● GIVEN TEXT:
+===+

Why study Foreign Languages
Why Study Foreign Languages?
The U.S. House of Representatives and the Senate designated 2005 the Year of Foreign Language Study in recognition of the contributions that foreign-language study makes to students’ cognitive development, to the American economy, and to national security. It has been demonstrated that the study of foreign languages increases students’ general cognitive and critical thinking abilities, prepares them for full participation in the global economy, promotes U.S. national interests, and helps to build international goodwill. It also enhances students’ ability to understand, appreciate, and interact with people of other cultures, both at home and abroad.
According to the 2000 census of the U.S. population, only 9.3 percent of Americans are fluent speakers of more than a single language; by contrast, more than 52.7 percent of Europeans speak both their native language and another language fluently. In declaring 2005 the Year of Foreign Language Study, Congress further noted that American multinational corporations and nongovernmental organizations do not have sufficient personnel with foreign-language ability and cultural exposure; nor are there enough individuals with expertise in critical languages to work on crucial national security and foreign policy issues.

+===+

● PROVIDED RECORDS:
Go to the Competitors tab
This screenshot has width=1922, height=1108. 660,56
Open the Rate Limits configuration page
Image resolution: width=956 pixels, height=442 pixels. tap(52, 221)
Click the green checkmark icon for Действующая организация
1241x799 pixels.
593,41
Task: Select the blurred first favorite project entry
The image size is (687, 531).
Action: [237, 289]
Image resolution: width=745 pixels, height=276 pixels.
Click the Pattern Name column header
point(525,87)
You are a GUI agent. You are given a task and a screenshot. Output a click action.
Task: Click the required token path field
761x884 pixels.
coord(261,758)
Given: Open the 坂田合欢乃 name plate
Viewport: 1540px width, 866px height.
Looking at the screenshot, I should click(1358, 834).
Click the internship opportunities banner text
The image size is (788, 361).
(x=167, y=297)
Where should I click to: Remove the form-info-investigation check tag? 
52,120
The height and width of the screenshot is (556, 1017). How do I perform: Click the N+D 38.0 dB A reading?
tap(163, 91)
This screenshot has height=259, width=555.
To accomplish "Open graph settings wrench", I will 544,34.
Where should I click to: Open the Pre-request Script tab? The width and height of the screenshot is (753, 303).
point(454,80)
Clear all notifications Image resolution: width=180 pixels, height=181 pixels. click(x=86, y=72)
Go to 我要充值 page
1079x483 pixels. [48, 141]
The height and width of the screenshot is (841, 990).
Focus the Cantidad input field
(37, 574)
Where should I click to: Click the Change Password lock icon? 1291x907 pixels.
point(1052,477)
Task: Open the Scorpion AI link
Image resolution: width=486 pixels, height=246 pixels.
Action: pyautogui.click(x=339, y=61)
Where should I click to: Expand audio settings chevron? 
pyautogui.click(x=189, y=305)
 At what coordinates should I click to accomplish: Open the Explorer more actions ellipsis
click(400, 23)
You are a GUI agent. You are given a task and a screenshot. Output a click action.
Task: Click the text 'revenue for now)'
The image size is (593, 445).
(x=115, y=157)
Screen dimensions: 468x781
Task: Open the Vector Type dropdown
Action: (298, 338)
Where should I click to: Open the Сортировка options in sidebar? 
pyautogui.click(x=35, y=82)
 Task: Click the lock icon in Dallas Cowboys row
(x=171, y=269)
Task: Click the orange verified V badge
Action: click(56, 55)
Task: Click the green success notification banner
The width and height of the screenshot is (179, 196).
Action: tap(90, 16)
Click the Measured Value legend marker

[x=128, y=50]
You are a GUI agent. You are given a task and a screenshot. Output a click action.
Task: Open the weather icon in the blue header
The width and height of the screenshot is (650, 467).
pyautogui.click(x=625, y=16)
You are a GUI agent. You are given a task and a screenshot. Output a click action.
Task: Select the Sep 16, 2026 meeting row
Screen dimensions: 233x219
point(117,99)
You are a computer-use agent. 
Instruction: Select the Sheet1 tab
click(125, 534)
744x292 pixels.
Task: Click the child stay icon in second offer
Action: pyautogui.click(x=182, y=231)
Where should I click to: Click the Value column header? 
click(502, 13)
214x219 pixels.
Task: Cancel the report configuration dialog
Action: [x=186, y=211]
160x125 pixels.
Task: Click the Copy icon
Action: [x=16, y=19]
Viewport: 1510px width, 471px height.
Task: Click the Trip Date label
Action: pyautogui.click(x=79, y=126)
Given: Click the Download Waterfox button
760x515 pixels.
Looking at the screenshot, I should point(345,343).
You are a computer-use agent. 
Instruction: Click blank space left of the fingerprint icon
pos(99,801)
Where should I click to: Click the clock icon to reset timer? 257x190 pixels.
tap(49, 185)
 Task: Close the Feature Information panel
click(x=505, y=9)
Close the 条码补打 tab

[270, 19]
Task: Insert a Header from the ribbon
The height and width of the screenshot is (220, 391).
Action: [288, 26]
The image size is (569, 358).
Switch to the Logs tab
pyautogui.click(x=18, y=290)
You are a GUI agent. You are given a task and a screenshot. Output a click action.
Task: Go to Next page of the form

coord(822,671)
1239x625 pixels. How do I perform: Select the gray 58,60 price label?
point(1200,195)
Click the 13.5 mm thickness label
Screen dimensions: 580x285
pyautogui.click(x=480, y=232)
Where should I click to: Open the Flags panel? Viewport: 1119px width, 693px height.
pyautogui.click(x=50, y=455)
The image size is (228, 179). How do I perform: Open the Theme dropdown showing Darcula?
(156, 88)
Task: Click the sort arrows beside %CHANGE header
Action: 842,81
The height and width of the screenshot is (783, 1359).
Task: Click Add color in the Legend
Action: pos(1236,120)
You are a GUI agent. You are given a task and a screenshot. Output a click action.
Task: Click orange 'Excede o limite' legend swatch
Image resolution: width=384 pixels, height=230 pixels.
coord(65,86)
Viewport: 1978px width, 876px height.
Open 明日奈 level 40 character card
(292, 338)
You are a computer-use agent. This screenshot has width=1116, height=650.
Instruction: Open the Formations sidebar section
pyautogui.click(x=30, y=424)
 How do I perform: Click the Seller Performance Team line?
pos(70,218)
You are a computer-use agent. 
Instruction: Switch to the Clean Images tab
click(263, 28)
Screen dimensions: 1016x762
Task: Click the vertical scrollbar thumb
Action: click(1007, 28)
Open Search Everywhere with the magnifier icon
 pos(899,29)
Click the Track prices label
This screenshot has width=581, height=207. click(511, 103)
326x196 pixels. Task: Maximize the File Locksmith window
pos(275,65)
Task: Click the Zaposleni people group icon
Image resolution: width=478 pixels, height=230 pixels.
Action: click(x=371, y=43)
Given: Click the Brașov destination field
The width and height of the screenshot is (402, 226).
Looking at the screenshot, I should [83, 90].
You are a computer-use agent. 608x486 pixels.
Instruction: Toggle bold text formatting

+===+

In the text on why to study foreign languages:
(a) Which year did the U.S. House of Representatives and the Senate designate the Year of Foreign Language Study?
(b) According to the 2000 census, what percentage of Americans are fluent speakers of more than a single language?
(c) What percentage of Europeans speak both their native language and another language fluently?
Answer only from the text, not from the data.

(a) 2005
(b) 9.3 percent
(c) More than 52.7 percent